Rewrite the data below, replacing "Viewport" with "Window size" and changing nothing else. Leave the pictures out of your answer.

··· EXTRACTED DATA ···

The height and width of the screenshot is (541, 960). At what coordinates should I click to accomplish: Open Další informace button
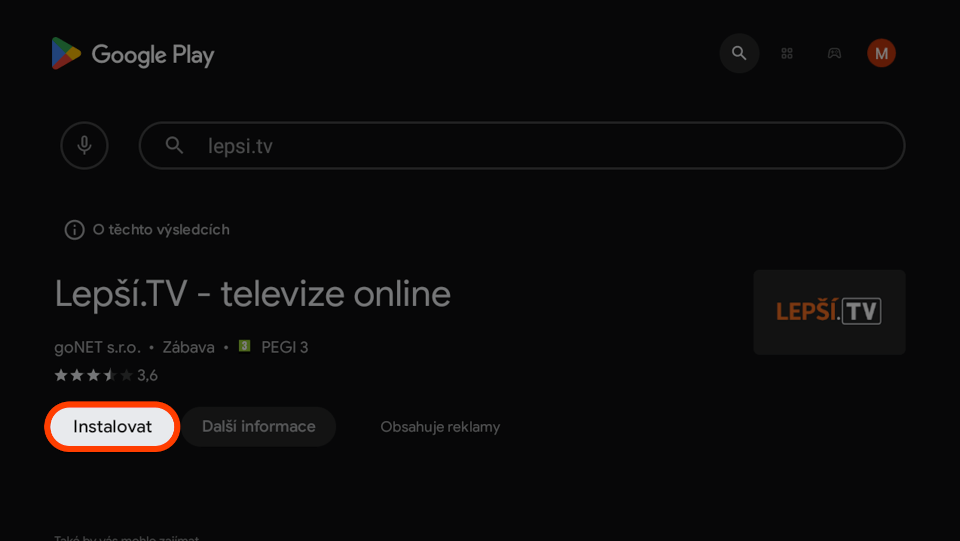[x=258, y=427]
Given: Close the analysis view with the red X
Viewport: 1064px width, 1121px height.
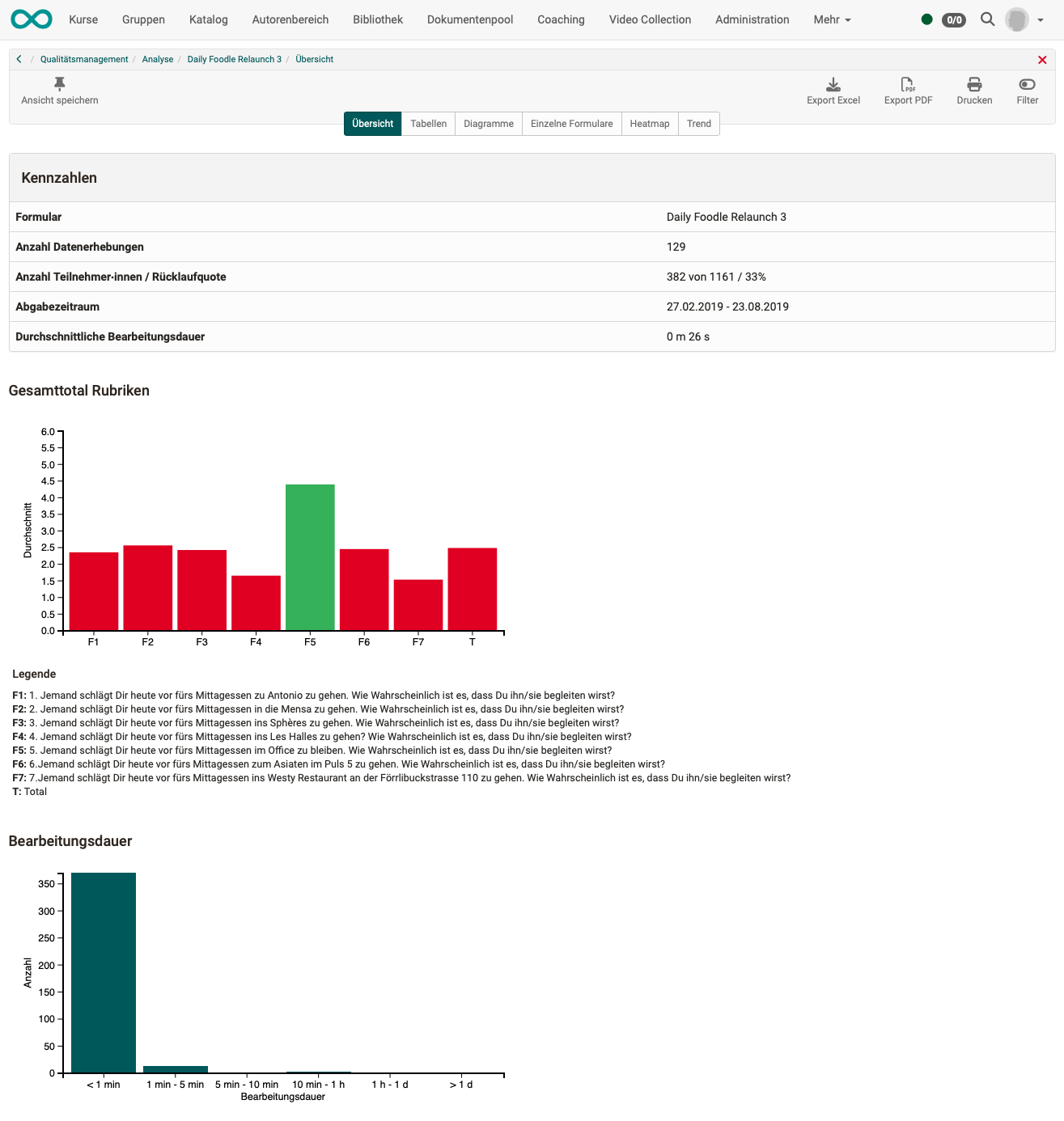Looking at the screenshot, I should 1042,58.
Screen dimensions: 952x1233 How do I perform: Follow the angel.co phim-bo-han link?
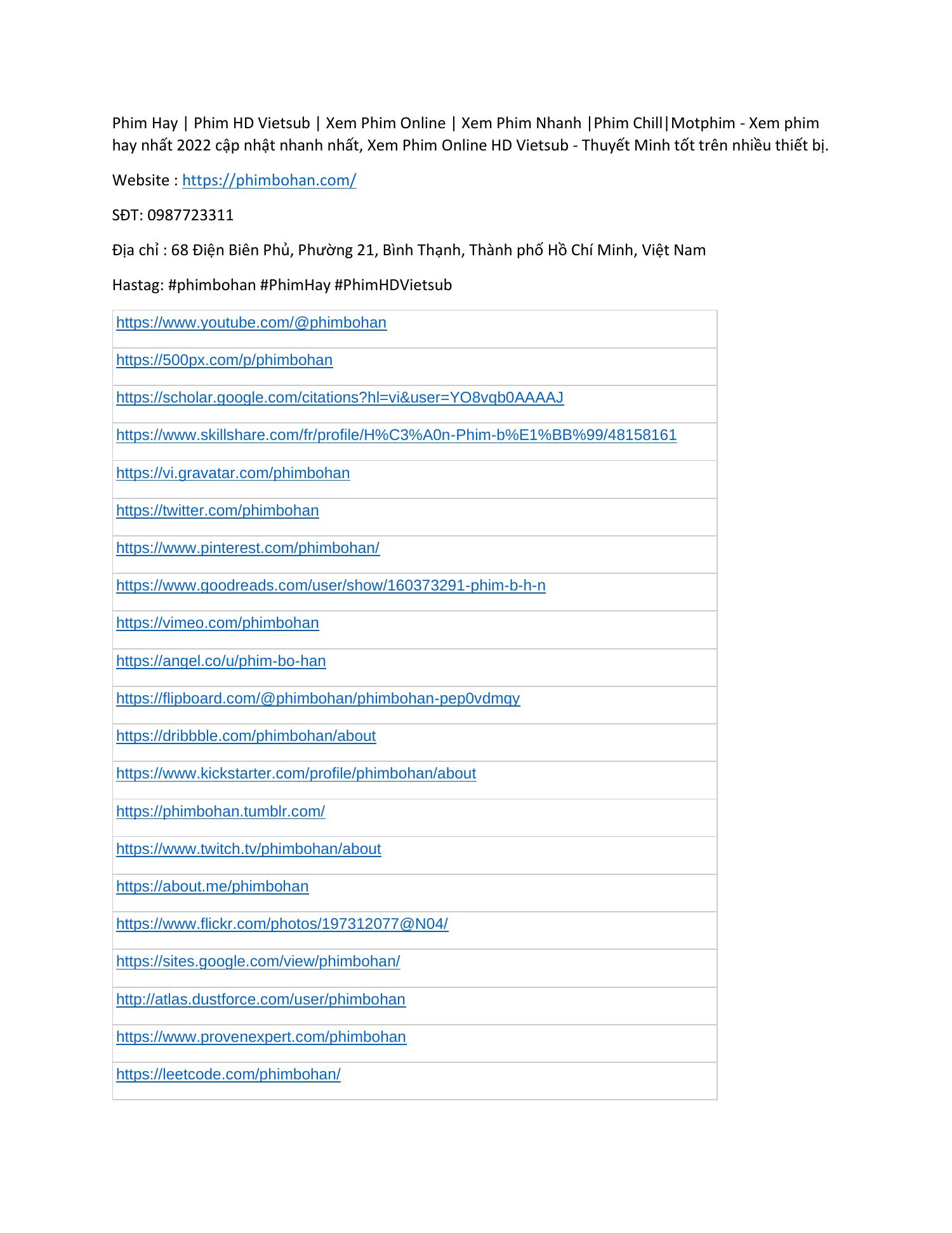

···

SOLUTION BELOW =>
The height and width of the screenshot is (541, 960). At what coordinates should I click to accomplish: Open Další informace button
[x=258, y=427]
Given: Close the analysis view with the red X
Window size: 1064px width, 1121px height.
Looking at the screenshot, I should 1042,58.
Screen dimensions: 952x1233 How do I perform: Follow the angel.co phim-bo-han link?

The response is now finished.